Era bom ter gente gira para conversar. Ando muito fechada em casa e sinto necessidade de ver os meus amigos e leitores, de conviver com eles. 
Se estiverem por perto e sem nada melhor para fazer, apareçam. 
Um grande abraço.

 

25/07/2023

″Os bem-pensantes querem reduzir os Descobrimentos à escravatura, fazendo tábua rasa de tudo o resto″

Entrevista a Deana Barroqueiro para o Diário de Notícias, por Jorge Andrade   25/07/2023

Em 2023, regressou aos escaparates com o romance histórico de reconstituição, Navegador da Passagem, originalmente publicado em 2008. Narrativa que recua ao século XV, à vida e feitos de Bartolomeu Dias. Mote para uma conversa a propósito do "Capitão do Fim" e da sua época.
Franquear a porta da casa da escritora Deana Barroqueiro é enveredar num mundo de artes e artefactos, memórias de viagens e de vida, similar à matéria que a autora entretece nos seus romances históricos de reconstituição.

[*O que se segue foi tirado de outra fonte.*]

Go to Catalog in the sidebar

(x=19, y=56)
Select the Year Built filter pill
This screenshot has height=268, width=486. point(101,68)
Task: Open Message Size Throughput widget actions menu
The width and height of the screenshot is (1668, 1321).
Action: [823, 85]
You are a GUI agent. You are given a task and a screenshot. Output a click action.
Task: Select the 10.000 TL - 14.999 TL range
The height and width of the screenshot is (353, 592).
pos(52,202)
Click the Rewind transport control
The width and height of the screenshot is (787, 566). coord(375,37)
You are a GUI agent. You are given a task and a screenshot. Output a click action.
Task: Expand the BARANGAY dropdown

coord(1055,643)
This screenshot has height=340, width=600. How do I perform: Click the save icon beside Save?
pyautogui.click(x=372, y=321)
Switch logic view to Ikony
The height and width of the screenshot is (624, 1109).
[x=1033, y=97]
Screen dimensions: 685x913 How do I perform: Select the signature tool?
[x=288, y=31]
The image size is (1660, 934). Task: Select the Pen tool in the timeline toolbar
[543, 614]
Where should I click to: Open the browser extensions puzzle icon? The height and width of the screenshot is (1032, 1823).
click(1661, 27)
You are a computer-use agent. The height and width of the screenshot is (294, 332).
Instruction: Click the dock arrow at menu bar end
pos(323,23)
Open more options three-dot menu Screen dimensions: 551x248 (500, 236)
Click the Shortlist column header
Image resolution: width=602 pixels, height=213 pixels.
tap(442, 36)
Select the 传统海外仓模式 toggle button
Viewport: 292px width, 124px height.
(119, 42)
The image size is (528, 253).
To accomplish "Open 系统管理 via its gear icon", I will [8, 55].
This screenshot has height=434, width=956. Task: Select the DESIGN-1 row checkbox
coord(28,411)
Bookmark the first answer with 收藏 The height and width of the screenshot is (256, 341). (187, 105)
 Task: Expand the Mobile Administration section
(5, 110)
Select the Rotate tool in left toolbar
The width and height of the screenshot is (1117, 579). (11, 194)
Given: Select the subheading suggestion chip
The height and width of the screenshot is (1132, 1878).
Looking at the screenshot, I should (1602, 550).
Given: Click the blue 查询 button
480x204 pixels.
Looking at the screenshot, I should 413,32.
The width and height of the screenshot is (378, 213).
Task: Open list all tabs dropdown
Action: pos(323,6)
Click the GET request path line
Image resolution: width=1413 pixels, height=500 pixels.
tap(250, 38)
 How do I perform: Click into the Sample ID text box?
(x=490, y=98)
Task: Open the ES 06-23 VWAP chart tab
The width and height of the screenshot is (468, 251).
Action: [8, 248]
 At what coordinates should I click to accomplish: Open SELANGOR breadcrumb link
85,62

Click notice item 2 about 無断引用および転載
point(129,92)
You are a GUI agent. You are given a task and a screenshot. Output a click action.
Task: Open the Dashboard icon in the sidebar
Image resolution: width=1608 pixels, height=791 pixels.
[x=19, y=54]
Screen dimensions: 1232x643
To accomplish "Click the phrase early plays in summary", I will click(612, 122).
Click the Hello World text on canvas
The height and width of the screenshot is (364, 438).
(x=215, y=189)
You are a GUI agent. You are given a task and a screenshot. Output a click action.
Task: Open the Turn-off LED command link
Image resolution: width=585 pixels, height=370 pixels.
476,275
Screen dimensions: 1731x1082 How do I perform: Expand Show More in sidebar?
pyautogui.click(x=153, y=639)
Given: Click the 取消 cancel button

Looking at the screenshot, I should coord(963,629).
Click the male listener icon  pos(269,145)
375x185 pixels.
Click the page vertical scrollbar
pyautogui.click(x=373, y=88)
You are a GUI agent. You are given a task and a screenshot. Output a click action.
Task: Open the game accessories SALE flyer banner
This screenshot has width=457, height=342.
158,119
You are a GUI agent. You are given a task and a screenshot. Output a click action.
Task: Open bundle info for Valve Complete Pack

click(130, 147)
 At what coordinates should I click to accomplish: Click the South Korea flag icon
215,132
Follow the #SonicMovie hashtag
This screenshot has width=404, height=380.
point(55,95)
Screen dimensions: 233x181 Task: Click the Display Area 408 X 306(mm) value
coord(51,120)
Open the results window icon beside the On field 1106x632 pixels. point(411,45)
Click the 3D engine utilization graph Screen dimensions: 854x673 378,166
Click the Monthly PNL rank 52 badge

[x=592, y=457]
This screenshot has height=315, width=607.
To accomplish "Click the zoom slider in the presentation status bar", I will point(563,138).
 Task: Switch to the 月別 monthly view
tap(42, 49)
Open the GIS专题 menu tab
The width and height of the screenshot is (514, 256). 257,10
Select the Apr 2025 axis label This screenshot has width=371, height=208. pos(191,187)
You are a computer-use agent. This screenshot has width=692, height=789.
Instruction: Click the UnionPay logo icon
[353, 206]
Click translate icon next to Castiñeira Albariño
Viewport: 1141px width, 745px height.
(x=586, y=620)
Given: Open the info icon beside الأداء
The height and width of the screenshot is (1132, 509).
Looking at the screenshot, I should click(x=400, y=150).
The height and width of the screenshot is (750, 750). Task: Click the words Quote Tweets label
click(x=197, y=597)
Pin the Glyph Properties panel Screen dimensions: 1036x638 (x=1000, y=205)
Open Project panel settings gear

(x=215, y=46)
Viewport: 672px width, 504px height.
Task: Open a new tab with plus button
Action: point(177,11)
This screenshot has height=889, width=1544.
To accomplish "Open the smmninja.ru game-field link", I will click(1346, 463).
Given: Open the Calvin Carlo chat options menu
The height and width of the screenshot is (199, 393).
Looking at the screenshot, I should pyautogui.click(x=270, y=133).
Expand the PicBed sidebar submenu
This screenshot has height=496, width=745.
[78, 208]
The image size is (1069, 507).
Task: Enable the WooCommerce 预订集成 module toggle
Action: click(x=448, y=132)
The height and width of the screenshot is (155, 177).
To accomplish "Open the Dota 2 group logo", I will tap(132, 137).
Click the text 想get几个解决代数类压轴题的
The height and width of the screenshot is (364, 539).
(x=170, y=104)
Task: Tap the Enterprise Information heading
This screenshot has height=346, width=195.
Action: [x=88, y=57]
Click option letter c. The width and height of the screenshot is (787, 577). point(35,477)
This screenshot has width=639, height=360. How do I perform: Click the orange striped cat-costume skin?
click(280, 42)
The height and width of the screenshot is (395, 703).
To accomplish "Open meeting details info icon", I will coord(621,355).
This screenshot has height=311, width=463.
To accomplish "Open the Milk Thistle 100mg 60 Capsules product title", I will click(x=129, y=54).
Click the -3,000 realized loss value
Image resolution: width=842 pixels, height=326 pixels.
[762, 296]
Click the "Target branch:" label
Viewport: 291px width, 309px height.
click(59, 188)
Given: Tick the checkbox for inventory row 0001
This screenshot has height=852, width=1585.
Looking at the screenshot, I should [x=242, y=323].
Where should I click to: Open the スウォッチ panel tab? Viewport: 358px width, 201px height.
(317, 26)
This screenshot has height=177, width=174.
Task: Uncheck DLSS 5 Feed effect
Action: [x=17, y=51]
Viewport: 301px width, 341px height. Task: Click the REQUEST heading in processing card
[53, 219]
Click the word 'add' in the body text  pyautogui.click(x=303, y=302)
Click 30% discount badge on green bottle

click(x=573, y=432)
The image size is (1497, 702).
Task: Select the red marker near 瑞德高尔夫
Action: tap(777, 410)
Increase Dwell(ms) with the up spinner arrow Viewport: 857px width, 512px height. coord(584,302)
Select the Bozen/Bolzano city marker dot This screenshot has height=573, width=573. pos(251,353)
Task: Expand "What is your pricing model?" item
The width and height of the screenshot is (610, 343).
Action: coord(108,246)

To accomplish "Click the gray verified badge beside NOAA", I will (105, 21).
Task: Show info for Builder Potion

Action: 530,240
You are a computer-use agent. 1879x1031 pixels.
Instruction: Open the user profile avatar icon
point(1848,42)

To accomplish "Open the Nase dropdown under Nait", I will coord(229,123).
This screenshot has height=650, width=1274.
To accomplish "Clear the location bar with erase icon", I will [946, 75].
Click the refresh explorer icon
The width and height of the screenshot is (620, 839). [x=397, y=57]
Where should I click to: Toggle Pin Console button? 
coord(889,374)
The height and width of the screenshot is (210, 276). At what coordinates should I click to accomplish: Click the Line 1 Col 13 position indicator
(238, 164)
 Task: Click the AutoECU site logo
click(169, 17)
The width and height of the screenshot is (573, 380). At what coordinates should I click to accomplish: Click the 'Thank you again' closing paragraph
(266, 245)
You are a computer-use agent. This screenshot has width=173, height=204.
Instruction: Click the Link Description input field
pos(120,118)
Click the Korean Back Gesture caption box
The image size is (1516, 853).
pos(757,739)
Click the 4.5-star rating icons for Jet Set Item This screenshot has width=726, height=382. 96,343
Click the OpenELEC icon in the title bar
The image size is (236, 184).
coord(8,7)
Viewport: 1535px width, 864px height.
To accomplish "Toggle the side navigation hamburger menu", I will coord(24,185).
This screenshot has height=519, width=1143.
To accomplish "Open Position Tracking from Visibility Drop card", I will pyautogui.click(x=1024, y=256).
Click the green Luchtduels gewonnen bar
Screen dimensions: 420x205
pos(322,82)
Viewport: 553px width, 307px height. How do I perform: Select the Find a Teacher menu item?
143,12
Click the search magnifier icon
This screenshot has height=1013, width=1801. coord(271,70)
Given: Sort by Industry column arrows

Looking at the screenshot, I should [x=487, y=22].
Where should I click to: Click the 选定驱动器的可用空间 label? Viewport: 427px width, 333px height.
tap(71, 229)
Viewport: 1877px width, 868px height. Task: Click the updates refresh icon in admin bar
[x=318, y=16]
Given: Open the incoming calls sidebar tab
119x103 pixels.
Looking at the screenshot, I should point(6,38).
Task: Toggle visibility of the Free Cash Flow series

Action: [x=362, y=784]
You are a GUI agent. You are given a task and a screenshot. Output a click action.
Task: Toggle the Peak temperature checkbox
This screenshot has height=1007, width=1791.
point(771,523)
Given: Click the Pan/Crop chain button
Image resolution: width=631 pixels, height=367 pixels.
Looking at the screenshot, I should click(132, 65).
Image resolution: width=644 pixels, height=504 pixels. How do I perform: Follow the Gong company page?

Quinze anos após a publicação do livro Navegador da Passagem, a luso-americana, nascida em 1945 nos Estados Unidos, regressa a uma das suas obras de maior sucesso para nos embrenhar, leitores, nas águas frias de um Atlântico Sul pretérito, o do século XV. Enveredamos num périplo marítimo na senda de Bartolomeu Dias, descobridor da passagem do Cabo da Boa Esperança, elo entre o Atlântico e o Índico. 
"Uma figura praticamente apagada das páginas da História de Portugal, do homem a quem Fernando Pessoa, n"A Mensagem, apelidou de "Capitão do Fim"", como nos recorda a autora de obras como O Espião de D. João II e O Corsário dos Sete Mares - Fernão Mendes Pinto. Licenciada em Filologia Românica, professora de Português aposentada, autora de projetos de teatro e escrita criativa, Deana Barroqueiro também endereça a sua verve a jovens leitores, com uma saga em sete volumes de aventuras escritas à maneira do escritor italiano Emílio Salgari. Presentemente, a escritora tem um livro quase terminado, "uma espécie de prolongamento de O Navegador da Passagem", como nos relata. Um outro título perfila-se, uma "obra que trata dos sucessos da segunda metade do século XVII, sob o ponto vista de um cozinheiro". 
Dos sucessos recentes de Deana Barroqueiro conta-se um dos mais importantes galardões da gastronomia mundial, o Gourmand Best in The World Award, atribuído ao seu tríptico História dos Paladares (Sedução, Perdição, Redenção). 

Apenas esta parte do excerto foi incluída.